Home treatment — You can take non-prescription pain medication until the stone passes. This includes nonsteroidal antiinflammatory drugs such as ibuprofen
Other medications, such as tamsulosin may also be recommended to speed the passage of stones.
You will probably be asked to strain your urine to recover the stone; it can then be analyzed in a laboratory to determine the content of the stone (eg, calcium, uric acid, etc). Knowing what type of kidney stone you have is important in planning treatments to prevent future stones
If the stone does not pass — Stones larger than 9 or 10 millimeters rarely pass on their own and generally require a procedure to break up or remove the stone. Some smaller stones also do not pass. Several procedures are available.
Shock wave lithotripsy (SWL) — Lithotripsy is the treatment of choice in many patients who need help passing a stone. Lithotripsy is particularly good for stones 1 cm or less in the kidney and upper ureter. Lithotripsy is not effective for treating large or hard stones. You may require medication to make you sleepy and reduce pain during lithotripsy treatment, although this depends upon the type of lithotripsy equipment used.

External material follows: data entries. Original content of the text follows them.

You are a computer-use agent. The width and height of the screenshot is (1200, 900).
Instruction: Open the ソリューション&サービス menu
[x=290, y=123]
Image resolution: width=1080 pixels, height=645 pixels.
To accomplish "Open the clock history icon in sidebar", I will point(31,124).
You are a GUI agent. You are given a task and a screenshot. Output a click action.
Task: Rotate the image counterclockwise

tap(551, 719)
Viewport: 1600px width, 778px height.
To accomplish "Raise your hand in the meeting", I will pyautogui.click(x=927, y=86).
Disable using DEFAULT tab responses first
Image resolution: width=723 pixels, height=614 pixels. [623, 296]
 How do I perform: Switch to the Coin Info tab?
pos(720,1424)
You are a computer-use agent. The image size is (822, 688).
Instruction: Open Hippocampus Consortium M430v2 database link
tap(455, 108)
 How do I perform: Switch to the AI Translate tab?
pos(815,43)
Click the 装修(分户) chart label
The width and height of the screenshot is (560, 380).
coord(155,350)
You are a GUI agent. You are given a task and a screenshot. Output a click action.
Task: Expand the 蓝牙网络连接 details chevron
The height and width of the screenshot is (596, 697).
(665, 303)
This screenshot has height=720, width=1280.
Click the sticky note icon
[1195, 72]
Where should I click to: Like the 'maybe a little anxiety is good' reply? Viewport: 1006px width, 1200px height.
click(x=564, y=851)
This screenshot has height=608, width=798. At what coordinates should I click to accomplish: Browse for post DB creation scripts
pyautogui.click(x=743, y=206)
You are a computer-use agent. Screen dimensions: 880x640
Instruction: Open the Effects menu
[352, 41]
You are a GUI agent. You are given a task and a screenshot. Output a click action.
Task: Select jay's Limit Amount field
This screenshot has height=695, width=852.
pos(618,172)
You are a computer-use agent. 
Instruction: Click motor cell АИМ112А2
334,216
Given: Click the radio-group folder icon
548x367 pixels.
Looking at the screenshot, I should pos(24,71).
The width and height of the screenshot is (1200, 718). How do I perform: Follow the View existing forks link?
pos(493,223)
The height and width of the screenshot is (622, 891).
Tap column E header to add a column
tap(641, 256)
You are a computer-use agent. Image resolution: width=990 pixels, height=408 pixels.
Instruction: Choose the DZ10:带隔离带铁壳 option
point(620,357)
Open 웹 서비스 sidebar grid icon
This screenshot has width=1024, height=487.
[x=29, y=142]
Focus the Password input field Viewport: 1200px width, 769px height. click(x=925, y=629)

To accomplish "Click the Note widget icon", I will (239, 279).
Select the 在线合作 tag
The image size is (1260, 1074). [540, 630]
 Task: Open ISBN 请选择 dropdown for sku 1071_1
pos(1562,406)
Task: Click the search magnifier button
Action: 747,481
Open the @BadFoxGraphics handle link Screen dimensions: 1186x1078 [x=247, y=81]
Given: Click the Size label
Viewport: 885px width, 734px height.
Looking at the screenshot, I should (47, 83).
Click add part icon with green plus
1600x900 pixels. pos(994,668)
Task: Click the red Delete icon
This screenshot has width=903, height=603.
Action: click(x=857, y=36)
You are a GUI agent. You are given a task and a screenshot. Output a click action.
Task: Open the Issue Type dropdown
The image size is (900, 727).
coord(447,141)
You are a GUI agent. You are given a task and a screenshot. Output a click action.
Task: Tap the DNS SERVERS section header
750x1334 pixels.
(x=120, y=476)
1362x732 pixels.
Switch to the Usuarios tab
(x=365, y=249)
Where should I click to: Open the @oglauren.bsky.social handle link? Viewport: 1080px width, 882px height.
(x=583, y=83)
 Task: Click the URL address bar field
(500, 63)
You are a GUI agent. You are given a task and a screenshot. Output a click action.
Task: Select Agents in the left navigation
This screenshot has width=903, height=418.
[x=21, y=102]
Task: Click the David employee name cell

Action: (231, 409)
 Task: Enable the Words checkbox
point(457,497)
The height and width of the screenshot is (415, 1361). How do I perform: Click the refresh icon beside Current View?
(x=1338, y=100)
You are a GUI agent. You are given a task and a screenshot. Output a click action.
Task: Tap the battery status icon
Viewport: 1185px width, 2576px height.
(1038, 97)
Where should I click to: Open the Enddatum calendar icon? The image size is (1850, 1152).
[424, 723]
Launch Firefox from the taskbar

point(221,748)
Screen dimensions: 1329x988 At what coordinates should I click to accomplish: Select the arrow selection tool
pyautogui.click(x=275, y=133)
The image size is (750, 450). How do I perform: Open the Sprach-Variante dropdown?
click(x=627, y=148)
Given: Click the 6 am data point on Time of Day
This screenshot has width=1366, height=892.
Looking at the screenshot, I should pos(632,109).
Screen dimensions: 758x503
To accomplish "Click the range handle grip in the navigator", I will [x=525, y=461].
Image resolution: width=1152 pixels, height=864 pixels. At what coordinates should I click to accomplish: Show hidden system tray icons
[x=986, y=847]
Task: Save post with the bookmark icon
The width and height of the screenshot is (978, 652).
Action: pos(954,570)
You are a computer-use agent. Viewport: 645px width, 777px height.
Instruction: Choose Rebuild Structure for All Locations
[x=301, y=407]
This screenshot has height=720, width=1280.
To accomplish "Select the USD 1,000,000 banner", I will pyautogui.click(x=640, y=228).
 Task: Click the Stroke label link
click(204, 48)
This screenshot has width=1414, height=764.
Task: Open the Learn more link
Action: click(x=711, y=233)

Lithotripsy is done by directing high-energy shock waves toward the stone. These sound waves pass through the skin and bodily tissues and release energy at the stone surface. This energy causes the stone to break into fragments that can be more easily passed in the urine.
Percutaneous nephrolithotomy (PNL) — Extremely large or complex stones, or stones resistant to shock wave lithotripsy, may require a minimally invasive surgical procedure to remove the stone. In this procedure, small endoscopic (telescopic) instruments are passed through the skin (percutaneously) into the kidney to remove the stone.
Ureteroscopy — Ureteroscopy is another type of endoscopic procedure that uses a thin scope, which is passed through the urethra and bladder, into the ureter and kidney. This endoscope allows the urologist to see the stone and remove it, or to break it up into smaller pieces that can pass more easily. Ureteroscopy is often used to remove stones blocking the ureter, and sometimes for small stones in the kidney.
Treatment of asymptomatic stones — If you have a kidney stone that is causing no symptoms, you may or may not need to remove the stone. The decision is based upon the size and location of your stone, as well as your ability to be treated quickly if symptoms were to develop. If there is a chance that you would not be able to get treatment quickly (eg, if you travel frequently), you are more likely to need to have the stone removed.
Regardless of the decision to treat or not, you should be evaluated for underlying health conditions that can increase the risk of kidney stones.